WHAT YOU HAVE TO DO: Will you transcribe the entries that follow, exactly and in full?

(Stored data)

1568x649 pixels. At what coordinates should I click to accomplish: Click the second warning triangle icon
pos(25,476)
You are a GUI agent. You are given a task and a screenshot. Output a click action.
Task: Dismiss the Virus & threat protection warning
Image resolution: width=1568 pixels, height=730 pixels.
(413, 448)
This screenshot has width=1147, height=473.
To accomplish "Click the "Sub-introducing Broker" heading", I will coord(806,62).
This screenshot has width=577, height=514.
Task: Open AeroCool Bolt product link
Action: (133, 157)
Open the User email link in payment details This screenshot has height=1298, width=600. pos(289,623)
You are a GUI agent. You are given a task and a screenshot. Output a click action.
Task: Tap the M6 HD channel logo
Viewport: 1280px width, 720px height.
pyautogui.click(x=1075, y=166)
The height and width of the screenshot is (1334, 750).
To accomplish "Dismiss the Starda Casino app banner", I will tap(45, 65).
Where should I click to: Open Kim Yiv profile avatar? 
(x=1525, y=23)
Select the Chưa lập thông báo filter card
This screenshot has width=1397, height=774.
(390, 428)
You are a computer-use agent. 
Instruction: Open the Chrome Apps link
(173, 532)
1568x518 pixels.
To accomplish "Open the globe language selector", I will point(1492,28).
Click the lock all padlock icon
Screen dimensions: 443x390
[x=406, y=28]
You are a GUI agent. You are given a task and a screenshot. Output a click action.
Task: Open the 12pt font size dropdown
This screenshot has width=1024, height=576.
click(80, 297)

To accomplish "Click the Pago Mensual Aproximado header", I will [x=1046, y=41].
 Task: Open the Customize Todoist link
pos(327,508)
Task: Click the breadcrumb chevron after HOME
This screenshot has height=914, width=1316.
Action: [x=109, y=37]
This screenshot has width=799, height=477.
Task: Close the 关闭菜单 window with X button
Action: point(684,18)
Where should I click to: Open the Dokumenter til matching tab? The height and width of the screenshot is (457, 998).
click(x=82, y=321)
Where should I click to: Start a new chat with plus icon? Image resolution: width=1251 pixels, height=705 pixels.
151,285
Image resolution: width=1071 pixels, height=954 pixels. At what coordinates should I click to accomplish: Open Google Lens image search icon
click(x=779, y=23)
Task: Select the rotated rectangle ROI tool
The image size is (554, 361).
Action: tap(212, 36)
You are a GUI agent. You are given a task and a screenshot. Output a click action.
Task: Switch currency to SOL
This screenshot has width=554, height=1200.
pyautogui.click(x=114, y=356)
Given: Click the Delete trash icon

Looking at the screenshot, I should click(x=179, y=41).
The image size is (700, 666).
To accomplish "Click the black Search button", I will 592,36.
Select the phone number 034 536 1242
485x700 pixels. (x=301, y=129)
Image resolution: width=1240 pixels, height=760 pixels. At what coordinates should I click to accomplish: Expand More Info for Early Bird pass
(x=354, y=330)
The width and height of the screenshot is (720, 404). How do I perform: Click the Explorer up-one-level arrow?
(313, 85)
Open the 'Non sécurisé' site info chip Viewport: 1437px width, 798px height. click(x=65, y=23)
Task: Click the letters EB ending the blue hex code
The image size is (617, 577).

THE COMPLETED TASK:
1568x649 pixels. At what coordinates should I click to accomplish: Click the second warning triangle icon
pos(25,476)
You are a GUI agent. You are given a task and a screenshot. Output a click action.
Task: Dismiss the Virus & threat protection warning
Image resolution: width=1568 pixels, height=730 pixels.
(413, 448)
This screenshot has width=1147, height=473.
To accomplish "Click the "Sub-introducing Broker" heading", I will coord(806,62).
This screenshot has width=577, height=514.
Task: Open AeroCool Bolt product link
Action: (133, 157)
Open the User email link in payment details This screenshot has height=1298, width=600. pos(289,623)
You are a GUI agent. You are given a task and a screenshot. Output a click action.
Task: Tap the M6 HD channel logo
Viewport: 1280px width, 720px height.
pyautogui.click(x=1075, y=166)
The height and width of the screenshot is (1334, 750).
To accomplish "Dismiss the Starda Casino app banner", I will tap(45, 65).
Where should I click to: Open Kim Yiv profile avatar? 
(x=1525, y=23)
Select the Chưa lập thông báo filter card
This screenshot has width=1397, height=774.
(390, 428)
You are a computer-use agent. 
Instruction: Open the Chrome Apps link
(173, 532)
1568x518 pixels.
To accomplish "Open the globe language selector", I will point(1492,28).
Click the lock all padlock icon
Screen dimensions: 443x390
[x=406, y=28]
You are a GUI agent. You are given a task and a screenshot. Output a click action.
Task: Open the 12pt font size dropdown
This screenshot has width=1024, height=576.
click(80, 297)

To accomplish "Click the Pago Mensual Aproximado header", I will [x=1046, y=41].
 Task: Open the Customize Todoist link
pos(327,508)
Task: Click the breadcrumb chevron after HOME
This screenshot has height=914, width=1316.
Action: [x=109, y=37]
This screenshot has width=799, height=477.
Task: Close the 关闭菜单 window with X button
Action: point(684,18)
Where should I click to: Open the Dokumenter til matching tab? The height and width of the screenshot is (457, 998).
click(x=82, y=321)
Where should I click to: Start a new chat with plus icon? Image resolution: width=1251 pixels, height=705 pixels.
151,285
Image resolution: width=1071 pixels, height=954 pixels. At what coordinates should I click to accomplish: Open Google Lens image search icon
click(x=779, y=23)
Task: Select the rotated rectangle ROI tool
The image size is (554, 361).
Action: tap(212, 36)
You are a GUI agent. You are given a task and a screenshot. Output a click action.
Task: Switch currency to SOL
This screenshot has width=554, height=1200.
pyautogui.click(x=114, y=356)
Given: Click the Delete trash icon

Looking at the screenshot, I should click(x=179, y=41).
The image size is (700, 666).
To accomplish "Click the black Search button", I will 592,36.
Select the phone number 034 536 1242
485x700 pixels. (x=301, y=129)
Image resolution: width=1240 pixels, height=760 pixels. At what coordinates should I click to accomplish: Expand More Info for Early Bird pass
(x=354, y=330)
The width and height of the screenshot is (720, 404). How do I perform: Click the Explorer up-one-level arrow?
(313, 85)
Open the 'Non sécurisé' site info chip Viewport: 1437px width, 798px height. click(x=65, y=23)
Task: Click the letters EB ending the blue hex code
The image size is (617, 577).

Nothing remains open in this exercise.